# [Work required]
In the entries below, find the line with "Screen dimensions: 720x480" and the line with "Task: Go to the County-level tab". Print those two and everything between them exactly, and nothing else.

# [Records to process]
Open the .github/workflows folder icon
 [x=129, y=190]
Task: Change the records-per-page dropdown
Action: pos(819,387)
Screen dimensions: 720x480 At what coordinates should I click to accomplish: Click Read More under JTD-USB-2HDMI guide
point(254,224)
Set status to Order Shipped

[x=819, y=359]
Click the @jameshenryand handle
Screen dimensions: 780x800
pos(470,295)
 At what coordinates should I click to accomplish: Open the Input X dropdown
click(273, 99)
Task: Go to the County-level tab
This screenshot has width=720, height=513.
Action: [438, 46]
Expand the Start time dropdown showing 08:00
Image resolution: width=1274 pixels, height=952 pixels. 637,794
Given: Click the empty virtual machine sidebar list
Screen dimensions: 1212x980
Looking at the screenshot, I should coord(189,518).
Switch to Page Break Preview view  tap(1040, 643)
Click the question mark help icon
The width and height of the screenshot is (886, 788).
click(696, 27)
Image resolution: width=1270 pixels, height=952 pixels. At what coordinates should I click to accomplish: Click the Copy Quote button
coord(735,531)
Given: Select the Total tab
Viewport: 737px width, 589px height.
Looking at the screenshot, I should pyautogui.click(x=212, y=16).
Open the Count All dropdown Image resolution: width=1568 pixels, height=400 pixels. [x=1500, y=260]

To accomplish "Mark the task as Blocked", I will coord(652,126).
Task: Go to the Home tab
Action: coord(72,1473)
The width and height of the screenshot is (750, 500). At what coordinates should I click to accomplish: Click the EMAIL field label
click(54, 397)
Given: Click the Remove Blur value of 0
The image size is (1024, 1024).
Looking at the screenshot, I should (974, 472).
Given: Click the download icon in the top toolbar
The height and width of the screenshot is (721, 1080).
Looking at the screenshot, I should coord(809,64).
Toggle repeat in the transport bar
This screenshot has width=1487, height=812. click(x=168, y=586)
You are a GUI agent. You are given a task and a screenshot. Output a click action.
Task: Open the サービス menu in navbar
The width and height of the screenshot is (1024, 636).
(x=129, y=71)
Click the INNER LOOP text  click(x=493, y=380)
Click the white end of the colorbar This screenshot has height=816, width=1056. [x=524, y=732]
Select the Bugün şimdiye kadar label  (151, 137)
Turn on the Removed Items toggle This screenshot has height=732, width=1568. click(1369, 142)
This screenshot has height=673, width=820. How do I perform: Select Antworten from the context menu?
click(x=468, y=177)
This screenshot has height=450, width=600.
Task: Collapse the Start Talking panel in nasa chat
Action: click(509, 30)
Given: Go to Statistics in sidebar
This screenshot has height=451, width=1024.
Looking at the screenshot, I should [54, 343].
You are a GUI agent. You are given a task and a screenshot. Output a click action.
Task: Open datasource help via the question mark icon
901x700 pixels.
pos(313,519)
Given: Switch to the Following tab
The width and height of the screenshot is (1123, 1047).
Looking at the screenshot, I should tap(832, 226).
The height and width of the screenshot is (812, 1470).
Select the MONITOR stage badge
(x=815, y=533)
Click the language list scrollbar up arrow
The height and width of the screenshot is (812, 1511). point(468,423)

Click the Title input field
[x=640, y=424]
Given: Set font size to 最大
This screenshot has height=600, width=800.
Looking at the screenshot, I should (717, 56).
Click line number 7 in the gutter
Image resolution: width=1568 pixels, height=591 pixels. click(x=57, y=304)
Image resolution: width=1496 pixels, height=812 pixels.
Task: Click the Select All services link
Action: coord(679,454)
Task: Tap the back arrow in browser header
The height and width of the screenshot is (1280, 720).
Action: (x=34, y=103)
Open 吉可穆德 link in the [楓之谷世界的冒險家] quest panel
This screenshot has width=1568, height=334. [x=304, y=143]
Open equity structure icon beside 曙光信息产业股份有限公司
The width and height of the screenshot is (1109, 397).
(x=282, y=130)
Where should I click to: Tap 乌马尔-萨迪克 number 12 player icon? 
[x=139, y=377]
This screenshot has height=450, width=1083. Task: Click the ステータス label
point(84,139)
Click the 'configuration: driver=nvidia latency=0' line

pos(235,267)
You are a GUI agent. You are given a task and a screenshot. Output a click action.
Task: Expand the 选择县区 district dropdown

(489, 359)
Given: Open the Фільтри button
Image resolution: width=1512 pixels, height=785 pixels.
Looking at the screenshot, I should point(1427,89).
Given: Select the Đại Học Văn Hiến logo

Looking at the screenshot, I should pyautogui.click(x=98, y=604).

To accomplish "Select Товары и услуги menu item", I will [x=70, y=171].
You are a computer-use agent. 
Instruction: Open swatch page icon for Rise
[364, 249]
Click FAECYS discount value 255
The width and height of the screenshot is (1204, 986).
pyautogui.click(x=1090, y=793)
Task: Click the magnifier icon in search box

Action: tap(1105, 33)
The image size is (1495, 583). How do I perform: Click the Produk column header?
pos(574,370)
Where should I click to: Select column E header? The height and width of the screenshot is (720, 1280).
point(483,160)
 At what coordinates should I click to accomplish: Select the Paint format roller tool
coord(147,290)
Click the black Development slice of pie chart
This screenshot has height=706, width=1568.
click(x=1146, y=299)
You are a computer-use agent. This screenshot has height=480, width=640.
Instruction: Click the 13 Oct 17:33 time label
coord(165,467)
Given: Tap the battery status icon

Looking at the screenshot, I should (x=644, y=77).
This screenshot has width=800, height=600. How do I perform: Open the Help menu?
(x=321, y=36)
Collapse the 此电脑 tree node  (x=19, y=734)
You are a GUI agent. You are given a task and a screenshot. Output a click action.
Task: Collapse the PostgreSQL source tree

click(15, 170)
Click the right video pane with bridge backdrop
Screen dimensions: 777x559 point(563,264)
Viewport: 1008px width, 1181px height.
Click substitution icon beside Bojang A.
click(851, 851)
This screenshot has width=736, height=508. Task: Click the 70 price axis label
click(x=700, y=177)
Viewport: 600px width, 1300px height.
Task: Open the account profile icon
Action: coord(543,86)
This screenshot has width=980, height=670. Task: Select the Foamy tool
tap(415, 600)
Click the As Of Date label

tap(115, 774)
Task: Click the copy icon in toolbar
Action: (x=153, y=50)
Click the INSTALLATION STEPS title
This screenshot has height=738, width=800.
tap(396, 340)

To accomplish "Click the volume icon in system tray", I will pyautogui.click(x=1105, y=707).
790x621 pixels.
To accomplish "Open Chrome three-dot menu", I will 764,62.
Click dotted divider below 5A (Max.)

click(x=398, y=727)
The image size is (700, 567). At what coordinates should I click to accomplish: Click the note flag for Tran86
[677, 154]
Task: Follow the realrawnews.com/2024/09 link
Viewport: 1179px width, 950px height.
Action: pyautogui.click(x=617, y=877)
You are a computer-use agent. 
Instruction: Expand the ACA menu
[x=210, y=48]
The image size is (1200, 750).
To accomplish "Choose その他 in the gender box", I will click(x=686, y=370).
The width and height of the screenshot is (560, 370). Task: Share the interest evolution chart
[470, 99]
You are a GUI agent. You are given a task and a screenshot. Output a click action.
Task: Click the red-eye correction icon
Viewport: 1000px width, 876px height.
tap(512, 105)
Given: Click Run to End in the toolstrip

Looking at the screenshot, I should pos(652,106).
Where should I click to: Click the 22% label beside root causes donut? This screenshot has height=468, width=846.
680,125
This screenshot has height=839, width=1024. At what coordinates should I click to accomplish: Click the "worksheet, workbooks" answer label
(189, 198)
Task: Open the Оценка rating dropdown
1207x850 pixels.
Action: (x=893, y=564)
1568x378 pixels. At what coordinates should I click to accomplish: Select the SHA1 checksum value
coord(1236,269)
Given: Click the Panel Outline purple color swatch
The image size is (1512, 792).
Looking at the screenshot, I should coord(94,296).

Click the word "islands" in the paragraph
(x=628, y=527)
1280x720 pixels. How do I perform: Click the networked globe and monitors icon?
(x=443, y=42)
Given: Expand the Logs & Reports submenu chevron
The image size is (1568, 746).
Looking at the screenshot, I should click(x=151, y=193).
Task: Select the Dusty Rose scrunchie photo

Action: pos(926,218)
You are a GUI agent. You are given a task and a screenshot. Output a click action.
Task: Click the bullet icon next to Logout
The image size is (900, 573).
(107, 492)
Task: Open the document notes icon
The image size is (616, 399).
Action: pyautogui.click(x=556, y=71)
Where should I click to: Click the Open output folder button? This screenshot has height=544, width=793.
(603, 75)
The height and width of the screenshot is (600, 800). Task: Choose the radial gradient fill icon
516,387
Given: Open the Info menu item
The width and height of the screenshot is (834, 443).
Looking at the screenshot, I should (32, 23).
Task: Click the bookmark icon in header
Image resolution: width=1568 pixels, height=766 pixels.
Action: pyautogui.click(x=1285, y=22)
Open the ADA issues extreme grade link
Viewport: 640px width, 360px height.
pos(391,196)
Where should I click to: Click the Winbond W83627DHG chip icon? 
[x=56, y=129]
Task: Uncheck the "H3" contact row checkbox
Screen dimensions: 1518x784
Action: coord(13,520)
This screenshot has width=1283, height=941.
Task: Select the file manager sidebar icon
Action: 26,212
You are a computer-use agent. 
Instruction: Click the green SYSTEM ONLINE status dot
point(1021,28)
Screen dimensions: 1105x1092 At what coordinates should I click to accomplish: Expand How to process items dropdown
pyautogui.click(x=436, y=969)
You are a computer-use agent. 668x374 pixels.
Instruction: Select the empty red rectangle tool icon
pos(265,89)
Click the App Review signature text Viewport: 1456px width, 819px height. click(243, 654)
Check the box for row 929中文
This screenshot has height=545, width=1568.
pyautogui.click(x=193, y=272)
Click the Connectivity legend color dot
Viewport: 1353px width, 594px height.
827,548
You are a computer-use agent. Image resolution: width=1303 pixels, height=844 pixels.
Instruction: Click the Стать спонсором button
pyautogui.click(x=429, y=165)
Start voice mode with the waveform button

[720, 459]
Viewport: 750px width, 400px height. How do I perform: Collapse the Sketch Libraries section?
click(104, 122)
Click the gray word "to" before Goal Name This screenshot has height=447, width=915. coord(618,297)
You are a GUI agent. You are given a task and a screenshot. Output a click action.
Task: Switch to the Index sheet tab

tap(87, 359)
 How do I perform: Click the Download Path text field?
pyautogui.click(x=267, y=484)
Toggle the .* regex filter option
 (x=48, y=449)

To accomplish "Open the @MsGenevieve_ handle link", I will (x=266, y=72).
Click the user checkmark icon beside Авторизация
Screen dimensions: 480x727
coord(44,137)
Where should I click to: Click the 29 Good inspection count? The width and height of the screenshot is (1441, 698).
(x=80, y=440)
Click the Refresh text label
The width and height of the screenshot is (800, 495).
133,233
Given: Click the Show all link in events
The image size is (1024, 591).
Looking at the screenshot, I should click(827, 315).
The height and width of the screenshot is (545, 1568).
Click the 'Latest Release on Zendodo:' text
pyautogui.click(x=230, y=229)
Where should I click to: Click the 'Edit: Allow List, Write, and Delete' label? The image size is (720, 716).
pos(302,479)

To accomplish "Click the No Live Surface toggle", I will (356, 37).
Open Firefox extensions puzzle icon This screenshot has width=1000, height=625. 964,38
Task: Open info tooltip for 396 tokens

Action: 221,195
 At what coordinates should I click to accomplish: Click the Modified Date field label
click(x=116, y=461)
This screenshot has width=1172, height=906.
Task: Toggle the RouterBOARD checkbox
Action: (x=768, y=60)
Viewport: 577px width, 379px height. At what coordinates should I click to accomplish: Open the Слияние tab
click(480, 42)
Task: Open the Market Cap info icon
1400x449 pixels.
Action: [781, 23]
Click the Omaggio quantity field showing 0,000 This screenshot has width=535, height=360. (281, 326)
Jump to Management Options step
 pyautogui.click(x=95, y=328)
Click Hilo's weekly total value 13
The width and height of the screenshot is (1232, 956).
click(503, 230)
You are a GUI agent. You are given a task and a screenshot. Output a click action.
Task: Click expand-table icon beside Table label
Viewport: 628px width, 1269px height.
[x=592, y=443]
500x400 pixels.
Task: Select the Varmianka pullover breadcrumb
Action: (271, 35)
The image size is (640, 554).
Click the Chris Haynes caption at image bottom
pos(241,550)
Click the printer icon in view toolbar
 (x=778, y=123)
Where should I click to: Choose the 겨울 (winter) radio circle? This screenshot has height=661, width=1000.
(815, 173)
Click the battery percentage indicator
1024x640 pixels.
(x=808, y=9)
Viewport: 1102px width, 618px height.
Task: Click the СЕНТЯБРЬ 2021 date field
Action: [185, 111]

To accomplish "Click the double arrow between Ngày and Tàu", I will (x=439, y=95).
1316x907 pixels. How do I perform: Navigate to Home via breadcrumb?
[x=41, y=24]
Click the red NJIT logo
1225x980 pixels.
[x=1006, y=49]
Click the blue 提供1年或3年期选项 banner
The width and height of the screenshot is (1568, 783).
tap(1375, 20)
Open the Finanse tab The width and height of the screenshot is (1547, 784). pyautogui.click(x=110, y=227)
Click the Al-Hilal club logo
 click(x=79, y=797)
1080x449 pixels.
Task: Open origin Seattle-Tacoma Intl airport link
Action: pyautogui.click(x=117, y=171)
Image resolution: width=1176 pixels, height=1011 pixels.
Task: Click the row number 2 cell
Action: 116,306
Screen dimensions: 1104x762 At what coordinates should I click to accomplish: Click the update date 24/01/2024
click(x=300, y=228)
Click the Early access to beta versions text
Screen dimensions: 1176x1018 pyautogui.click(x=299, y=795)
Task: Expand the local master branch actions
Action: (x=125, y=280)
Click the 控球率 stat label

# [Answer section]
Screen dimensions: 720x480 At what coordinates should I click to accomplish: Click Read More under JTD-USB-2HDMI guide
point(254,224)
Set status to Order Shipped

[x=819, y=359]
Click the @jameshenryand handle
Screen dimensions: 780x800
pos(470,295)
 At what coordinates should I click to accomplish: Open the Input X dropdown
click(273, 99)
Task: Go to the County-level tab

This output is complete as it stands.